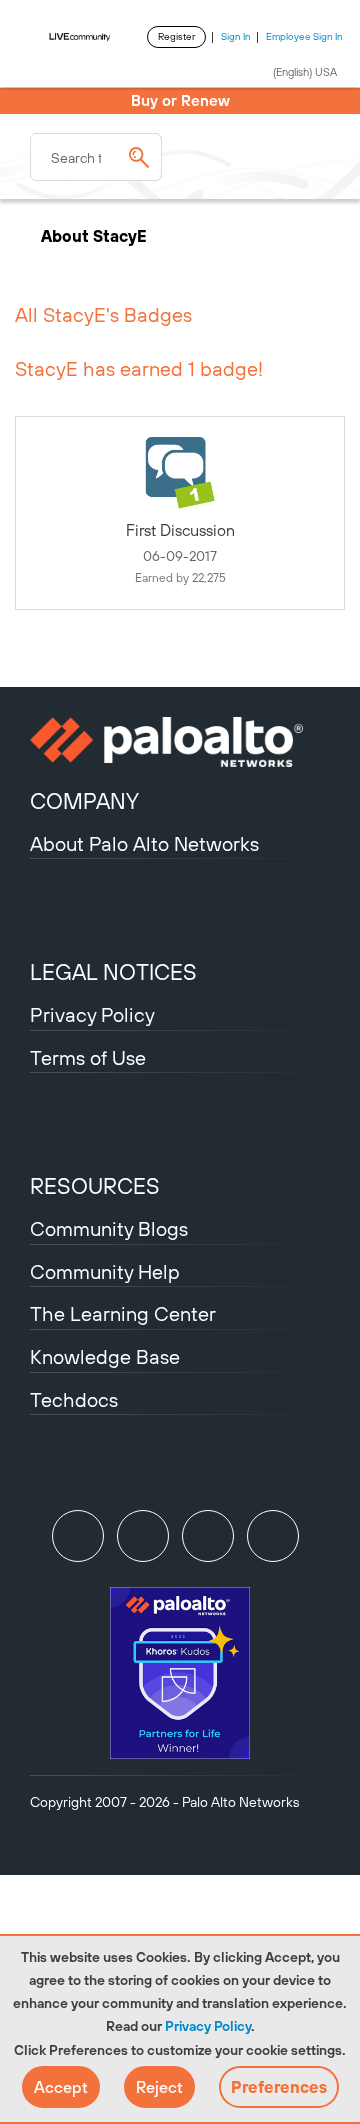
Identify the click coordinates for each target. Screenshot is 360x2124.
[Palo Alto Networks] (180, 742)
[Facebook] (273, 1536)
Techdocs (74, 1399)
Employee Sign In (304, 36)
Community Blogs (109, 1228)
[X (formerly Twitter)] (78, 1536)
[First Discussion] (180, 473)
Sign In (236, 36)
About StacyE (96, 236)
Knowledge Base (105, 1356)
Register (176, 36)
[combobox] (96, 157)
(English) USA (305, 72)
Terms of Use (88, 1057)
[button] (61, 2087)
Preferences (279, 2087)
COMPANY (84, 801)
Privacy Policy (208, 2026)
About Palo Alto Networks (144, 843)
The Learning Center (123, 1313)
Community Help (105, 1271)
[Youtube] (143, 1536)
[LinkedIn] (208, 1536)
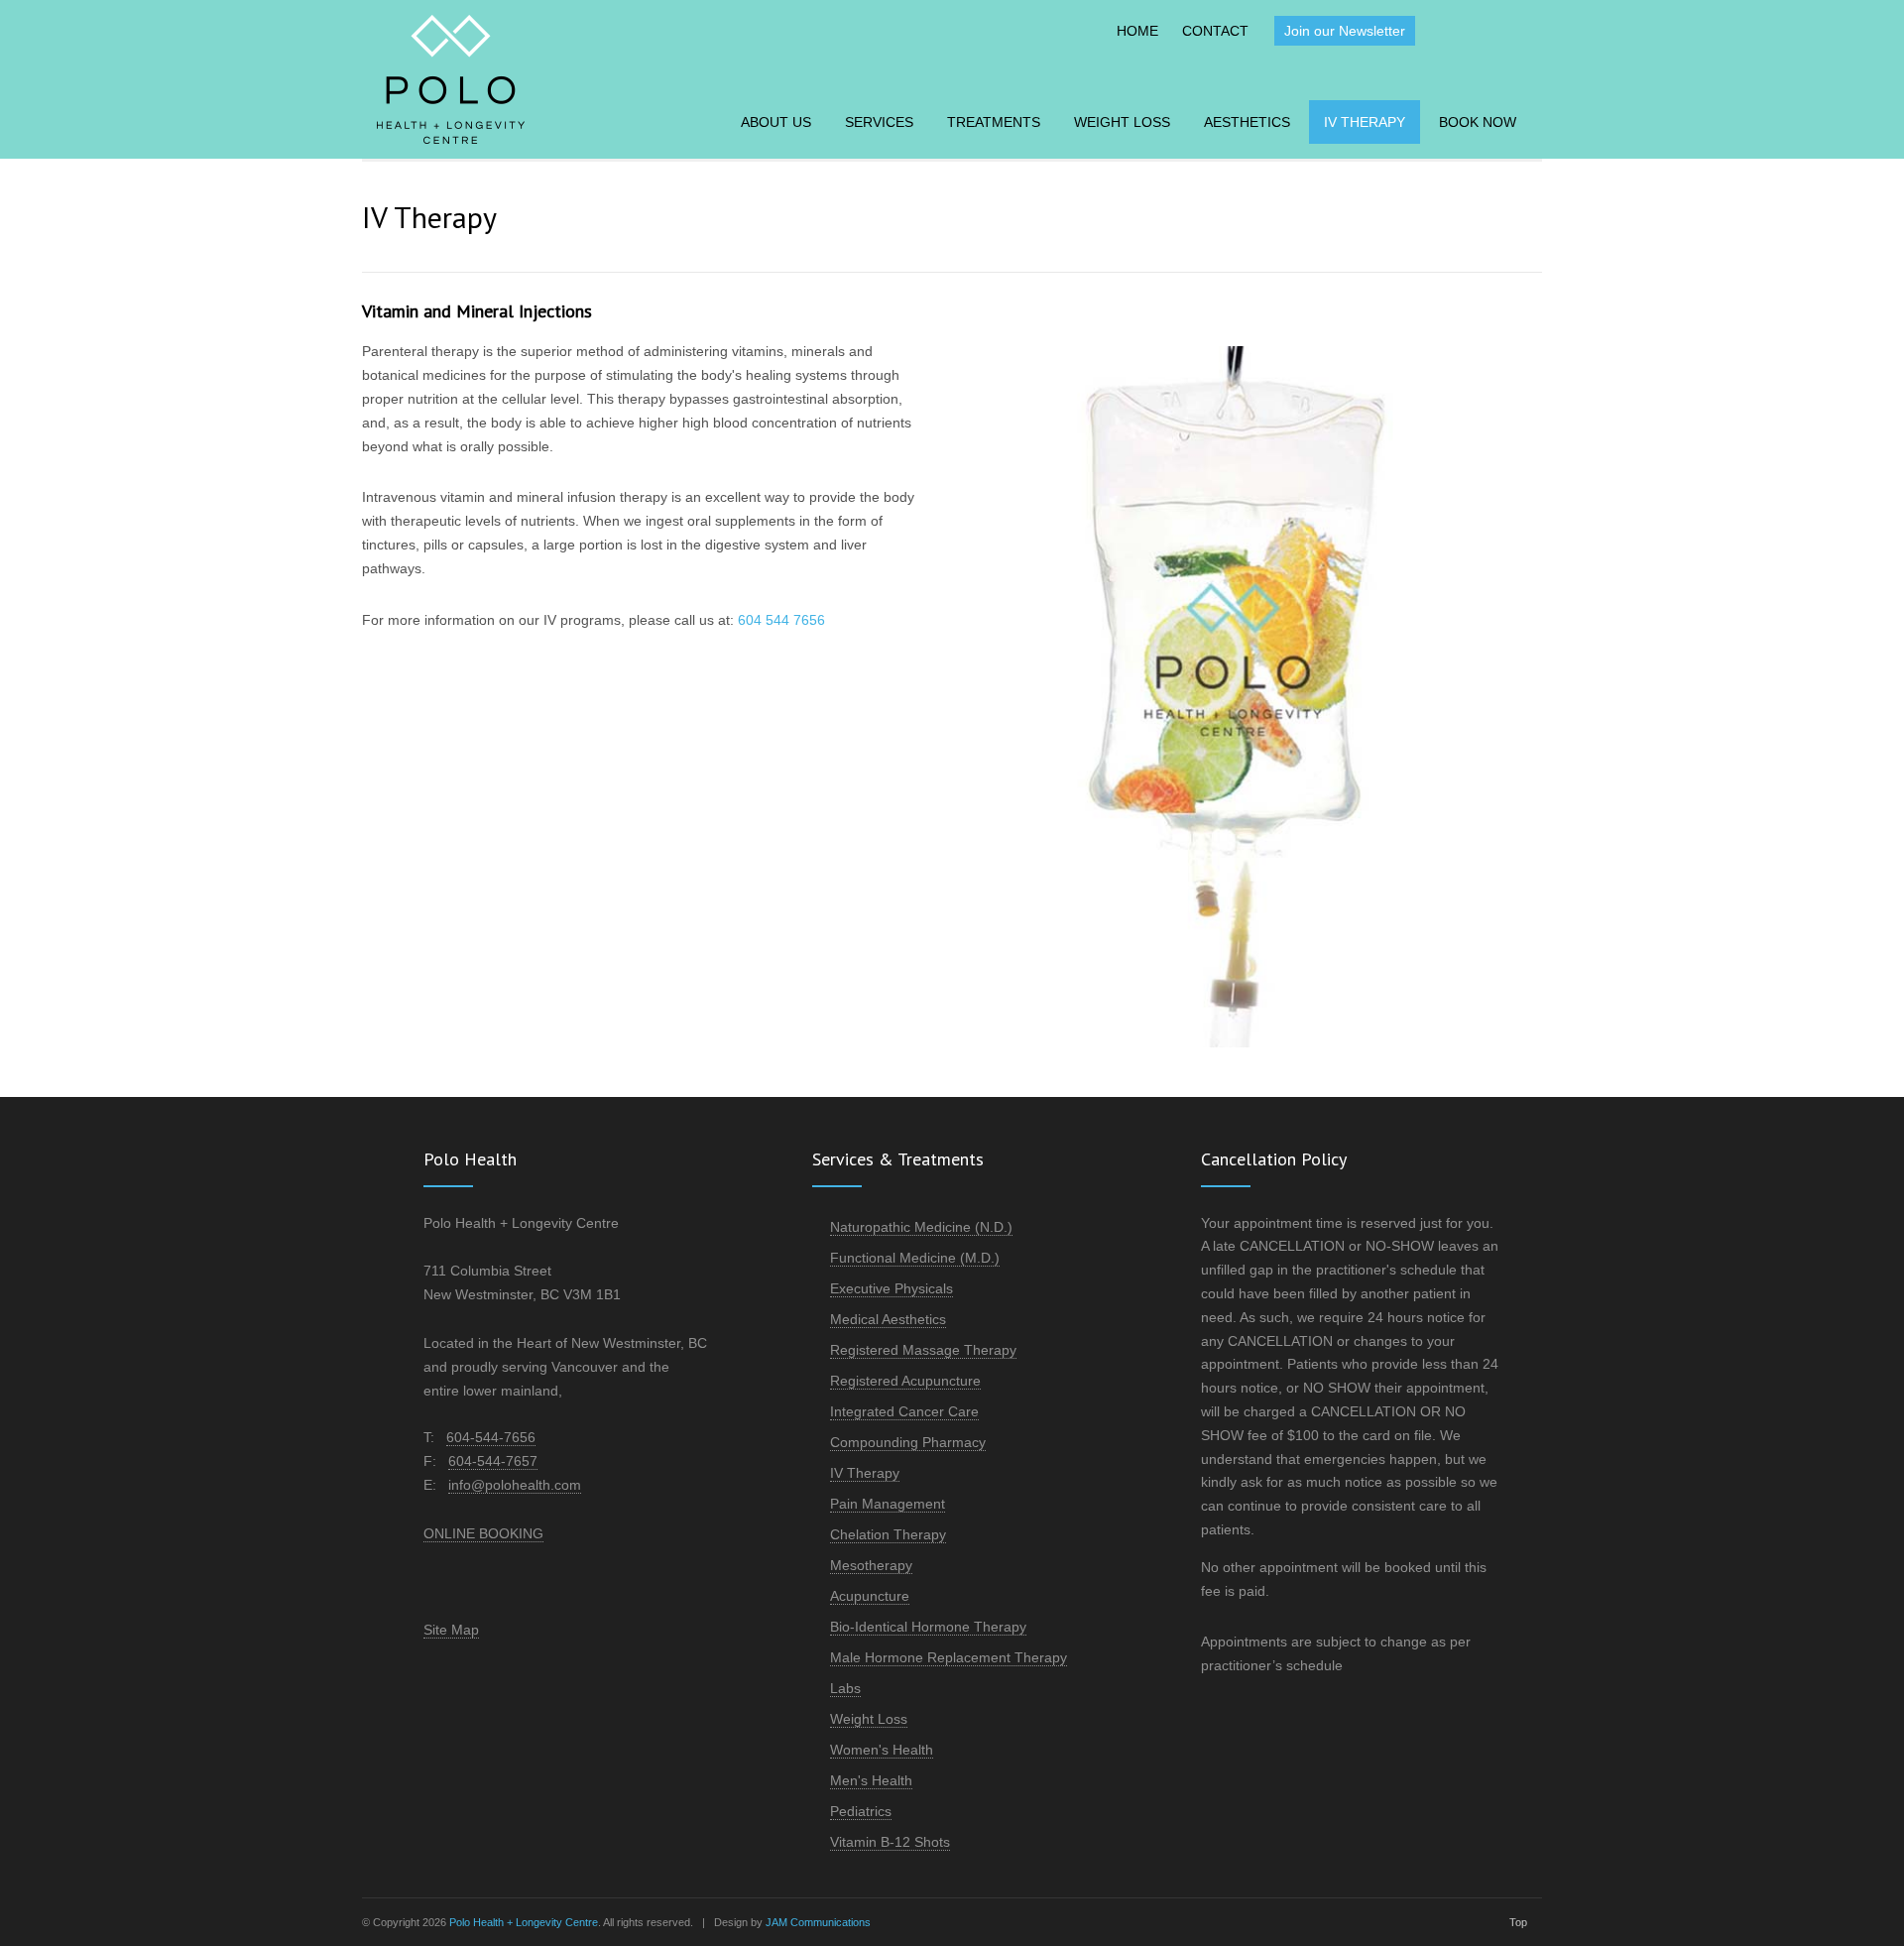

_ _ _ _

If the material above contains pictures, exclude them from an otherwise exact transcription.

Identify the click coordinates for each target. Screenshot is 360x2124.
[Palo Alto Networks] (180, 742)
[Facebook] (273, 1536)
Techdocs (74, 1399)
Employee Sign In (304, 36)
Community Blogs (109, 1228)
[X (formerly Twitter)] (78, 1536)
[First Discussion] (180, 473)
Sign In (236, 36)
About StacyE (96, 236)
Knowledge Base (105, 1356)
Register (176, 36)
[combobox] (96, 157)
(English) USA (305, 72)
Terms of Use (88, 1057)
[button] (61, 2087)
Preferences (279, 2087)
COMPANY (84, 801)
Privacy Policy (208, 2026)
About Palo Alto Networks (144, 843)
The Learning Center (123, 1313)
Community Help (105, 1271)
[Youtube] (143, 1536)
[LinkedIn] (208, 1536)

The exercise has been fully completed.